Aktualisieren Sie alle folgenden Einträge, indem Sie "Click" durch "Select" ersetzen und alles Übrige unverändert lassen. Lassen Sie die Bilder in der Ausgabe weg.

* _Zu verarbeitende Daten_
____________________
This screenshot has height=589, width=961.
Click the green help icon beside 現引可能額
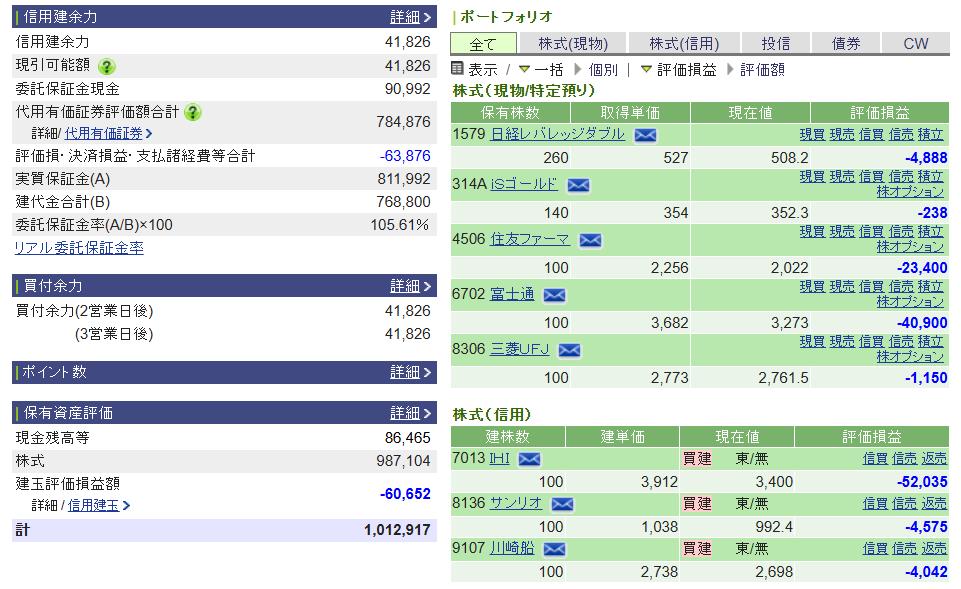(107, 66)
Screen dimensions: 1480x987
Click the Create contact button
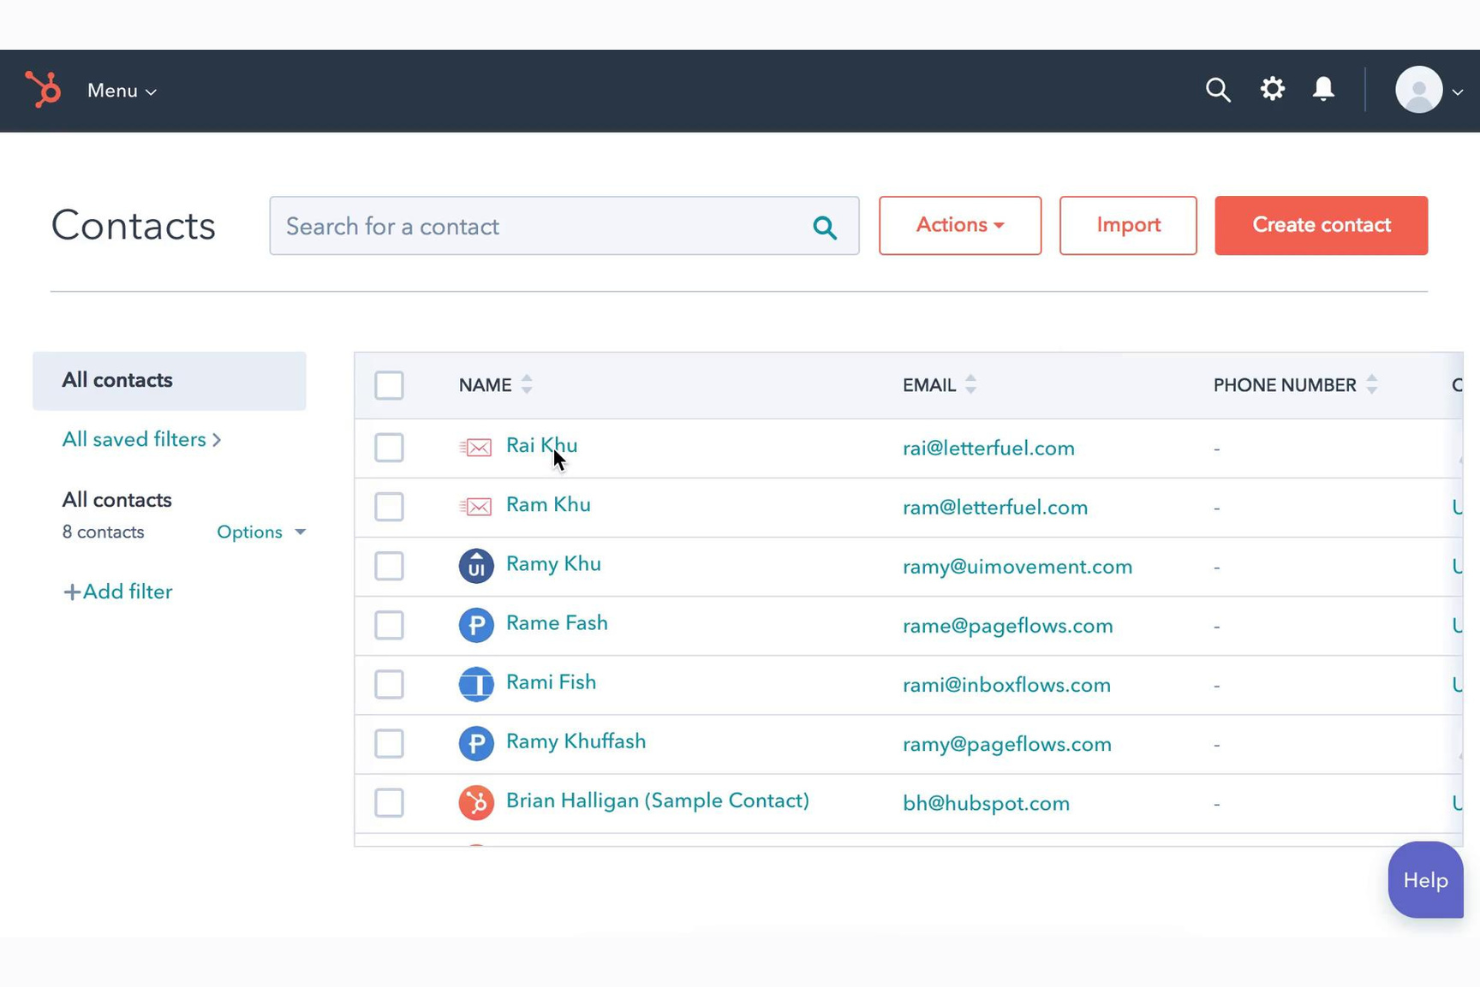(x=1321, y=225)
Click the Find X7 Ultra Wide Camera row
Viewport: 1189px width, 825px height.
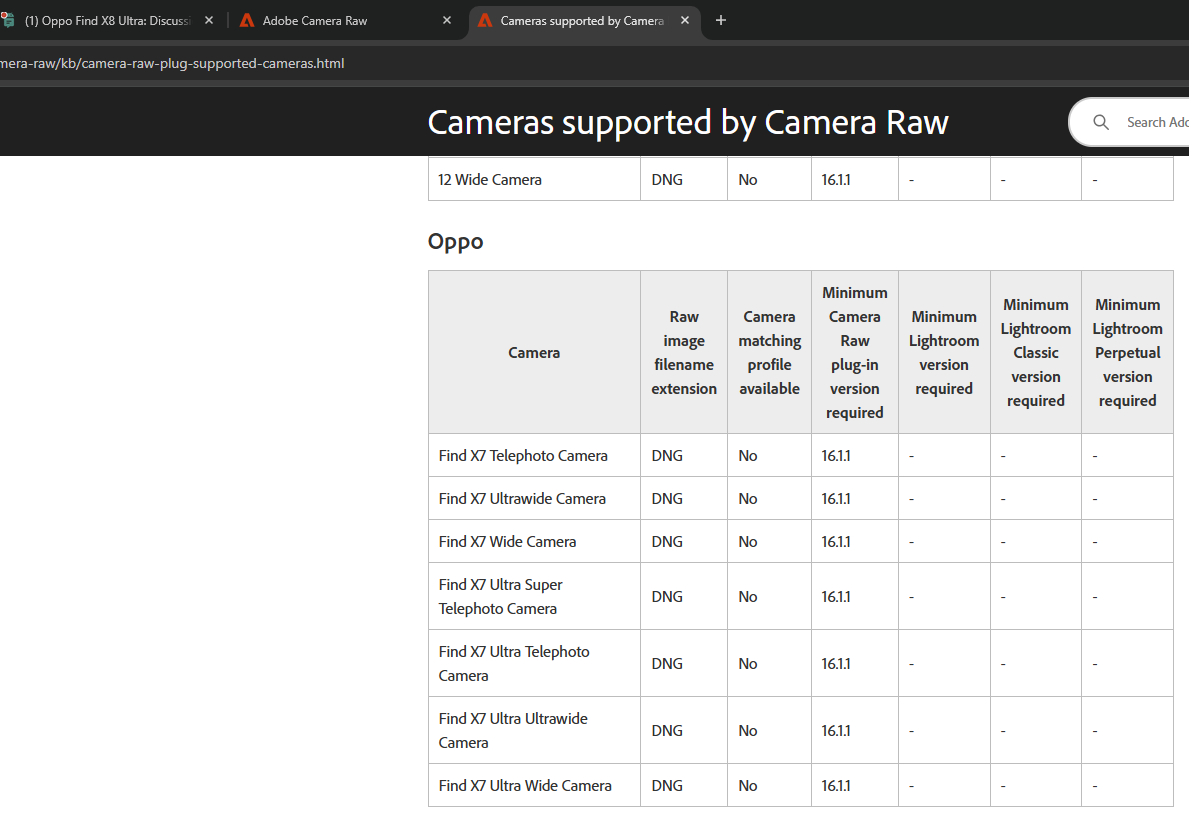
____________________
* _Korrekte Lösung_
This screenshot has height=589, width=961.
Select the green help icon beside 現引可能額
(107, 66)
Screen dimensions: 1480x987
Select the Create contact button
(x=1321, y=225)
Select the Find X7 Ultra Wide Camera row
Viewport: 1189px width, 825px height.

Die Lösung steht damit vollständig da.